Mabood Fazal, Boqué Ricard, Folcarelli Rita, Busto Olga, Al-Harrasi Ahmed, Hussain Javid
Department of Biological Sciences & Chemistry, College of Arts and Sciences, University of Nizwa, Oman.
Department of Analytical Chemistry and Organic Chemistry, Universitat Rovira i Virgili, Tarragona, Spain.
Spectrochim Acta A Mol Biomol Spectrosc. 2015 May 15;143:298-303. doi: 10.1016/j.saa.2015.01.119. Epub 2015 Feb 18.
We have investigated the effect of thermal treatment on the discrimination of pure extra virgin olive oil (EVOO) samples from EVOO samples adulterated with sunflower oil. Two groups of samples were used. One group was analyzed at room temperature (25°C) and the other group was thermally treated in a thermostatic water bath at 75°C for 8h, in contact with air and with light exposure, to favor oxidation. All samples were then measured with synchronous fluorescence spectroscopy. Fluorescence spectra were acquired by varying the excitation wavelength in the region from 250 to 720nm. In order to optimize the differences between excitation and emission wavelengths, four constant differential wavelengths, i.e., 20nm, 40nm, 60nm and 80nm, were tried. Partial least-squares discriminant analysis (PLS-DA) was used to discriminate between pure and adulterated oils. It was found that the 20nm difference was the optimal, at which the discrimination models showed the best results. The best PLS-DA models were those built with the difference spectra (75-25°C), which were able to discriminate pure from adulterated oils at a 2% level of adulteration. Furthermore, PLS regression models were built to quantify the level of adulteration. Again, the best model was the one built with the difference spectra, with a prediction error of 1.75% of adulteration.

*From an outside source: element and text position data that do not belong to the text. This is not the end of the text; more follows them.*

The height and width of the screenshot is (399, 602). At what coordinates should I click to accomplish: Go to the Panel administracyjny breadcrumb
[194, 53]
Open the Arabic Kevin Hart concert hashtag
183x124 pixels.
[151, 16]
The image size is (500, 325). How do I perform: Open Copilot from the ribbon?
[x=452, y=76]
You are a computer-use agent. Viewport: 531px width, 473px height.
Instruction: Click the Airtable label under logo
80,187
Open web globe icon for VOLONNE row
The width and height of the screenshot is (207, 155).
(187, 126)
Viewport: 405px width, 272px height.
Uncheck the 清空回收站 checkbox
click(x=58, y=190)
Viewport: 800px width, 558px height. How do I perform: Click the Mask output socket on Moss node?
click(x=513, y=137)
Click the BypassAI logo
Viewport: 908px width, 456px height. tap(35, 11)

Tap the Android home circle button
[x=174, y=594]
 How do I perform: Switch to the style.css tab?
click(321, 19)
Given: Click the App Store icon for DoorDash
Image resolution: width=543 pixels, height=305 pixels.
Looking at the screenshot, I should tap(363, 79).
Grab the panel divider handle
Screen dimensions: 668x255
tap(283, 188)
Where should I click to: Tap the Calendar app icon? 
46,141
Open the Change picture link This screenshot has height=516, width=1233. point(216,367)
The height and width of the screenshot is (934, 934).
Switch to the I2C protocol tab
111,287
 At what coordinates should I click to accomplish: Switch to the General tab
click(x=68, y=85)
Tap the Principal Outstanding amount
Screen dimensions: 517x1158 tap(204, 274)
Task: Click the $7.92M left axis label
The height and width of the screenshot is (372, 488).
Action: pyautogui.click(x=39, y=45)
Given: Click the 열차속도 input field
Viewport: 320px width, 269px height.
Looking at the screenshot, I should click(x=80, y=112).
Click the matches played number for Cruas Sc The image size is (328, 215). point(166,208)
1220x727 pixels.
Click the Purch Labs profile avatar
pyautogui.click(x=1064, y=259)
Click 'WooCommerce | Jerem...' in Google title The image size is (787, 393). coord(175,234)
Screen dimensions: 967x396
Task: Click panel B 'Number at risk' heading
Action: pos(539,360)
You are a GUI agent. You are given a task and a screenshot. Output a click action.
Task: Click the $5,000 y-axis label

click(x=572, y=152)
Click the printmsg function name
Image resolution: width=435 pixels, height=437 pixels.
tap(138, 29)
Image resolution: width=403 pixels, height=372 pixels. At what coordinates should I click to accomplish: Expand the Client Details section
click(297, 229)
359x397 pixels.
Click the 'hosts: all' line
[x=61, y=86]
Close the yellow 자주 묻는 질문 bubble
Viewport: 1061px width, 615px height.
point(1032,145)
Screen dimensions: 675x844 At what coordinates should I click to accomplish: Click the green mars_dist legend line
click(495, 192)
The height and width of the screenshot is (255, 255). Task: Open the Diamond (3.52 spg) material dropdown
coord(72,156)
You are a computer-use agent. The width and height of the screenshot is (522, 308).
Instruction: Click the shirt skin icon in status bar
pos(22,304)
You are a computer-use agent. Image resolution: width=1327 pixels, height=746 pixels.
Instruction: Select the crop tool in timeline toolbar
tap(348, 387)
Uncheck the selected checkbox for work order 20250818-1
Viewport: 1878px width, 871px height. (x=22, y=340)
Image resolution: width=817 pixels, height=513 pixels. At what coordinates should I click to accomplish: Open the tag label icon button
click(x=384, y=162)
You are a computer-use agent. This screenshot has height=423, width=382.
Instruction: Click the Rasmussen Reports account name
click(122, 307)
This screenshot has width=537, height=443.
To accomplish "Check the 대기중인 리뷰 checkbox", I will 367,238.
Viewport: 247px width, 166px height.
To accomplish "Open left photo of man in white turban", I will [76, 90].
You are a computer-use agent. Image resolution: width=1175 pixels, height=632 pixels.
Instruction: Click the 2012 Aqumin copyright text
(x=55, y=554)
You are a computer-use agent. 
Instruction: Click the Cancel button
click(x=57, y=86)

我们研究了热处理对区分纯特级初榨橄榄油(EVOO)样品与掺有葵花籽油的EVOO样品的影响。使用了两组样品。一组在室温(25°C)下进行分析,另一组在75°C的恒温水浴中进行热处理8小时,使其与空气接触并暴露在光线下,以促进氧化。然后用同步荧光光谱法对所有样品进行测量。通过在250至720nm范围内改变激发波长来获取荧光光谱。为了优化激发波长与发射波长之间的差异,尝试了四个固定的差分波长,即20nm、40nm、60nm和80nm。采用偏最小二乘判别分析(PLS-DA)来区分纯油和掺假油。发现20nm的差异是最佳的,此时判别模型显示出最佳结果。最佳的PLS-DA模型是基于差谱(75 - 25°C)构建的,能够在2%的掺假水平下区分纯油和掺假油。此外,还建立了PLS回归模型来量化掺假水平。同样,最佳模型是基于差谱构建的,掺假预测误差为1.75%。